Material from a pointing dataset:
+ + + + + + +
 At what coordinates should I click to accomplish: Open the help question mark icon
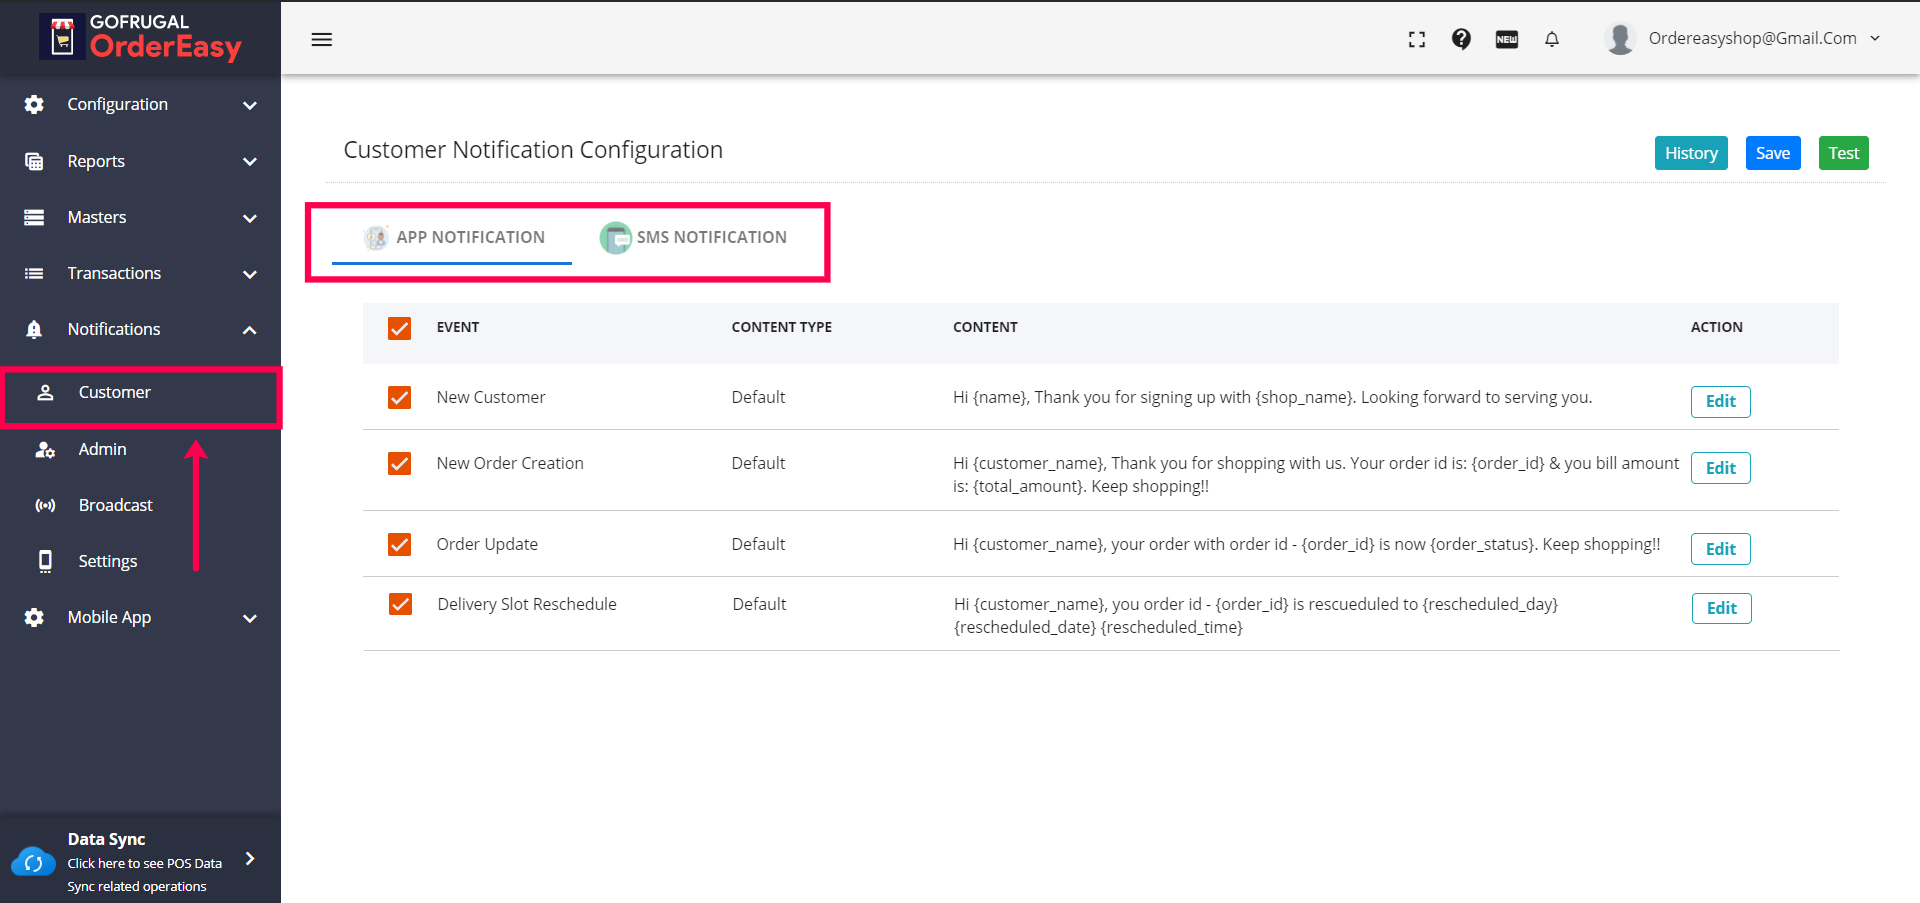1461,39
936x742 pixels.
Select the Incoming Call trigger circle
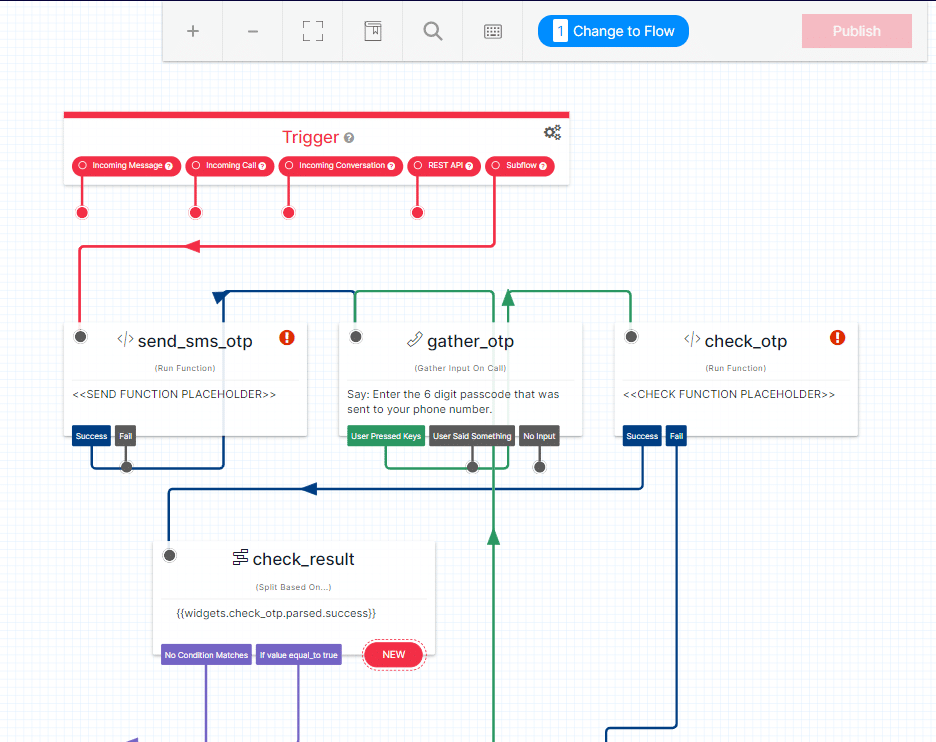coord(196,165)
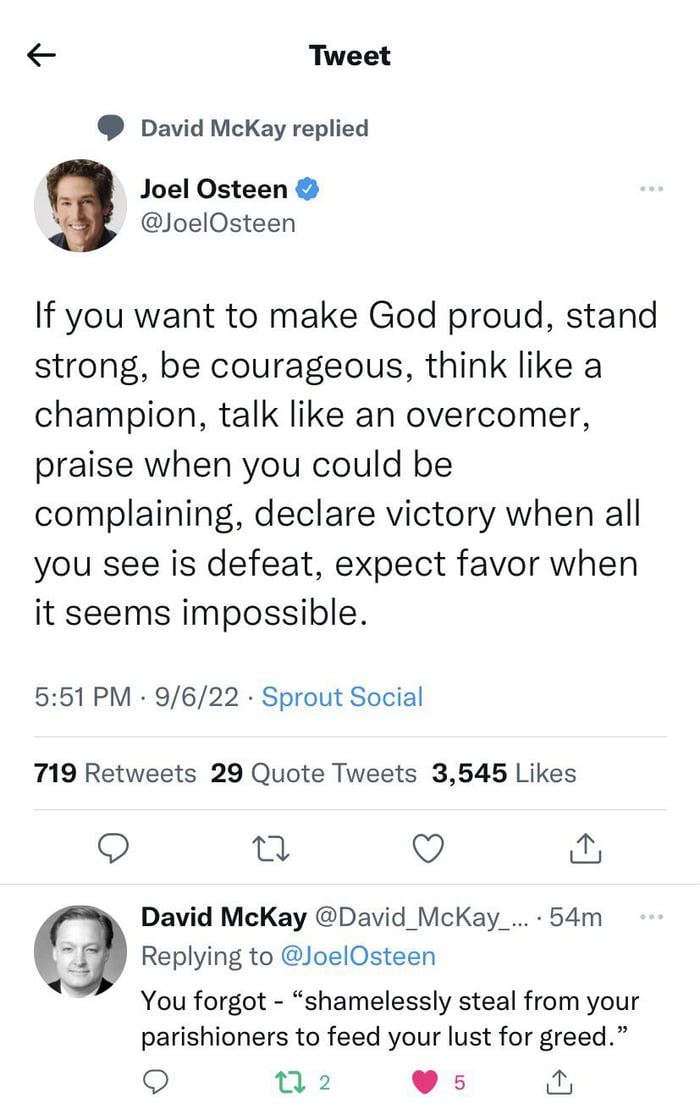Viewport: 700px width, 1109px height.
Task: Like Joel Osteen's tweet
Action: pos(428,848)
+ + + + + + +
WORK TO COMPLETE: Copy out every line of the material above word for word, leaving out the pictures.

ANSWER TO THIS TASK:
 At what coordinates should I click to accomplish: Open the help question mark icon
1461,39
936x742 pixels.
Select the Incoming Call trigger circle
coord(196,165)
Viewport: 700px width, 1109px height.
Task: Like Joel Osteen's tweet
Action: pos(428,848)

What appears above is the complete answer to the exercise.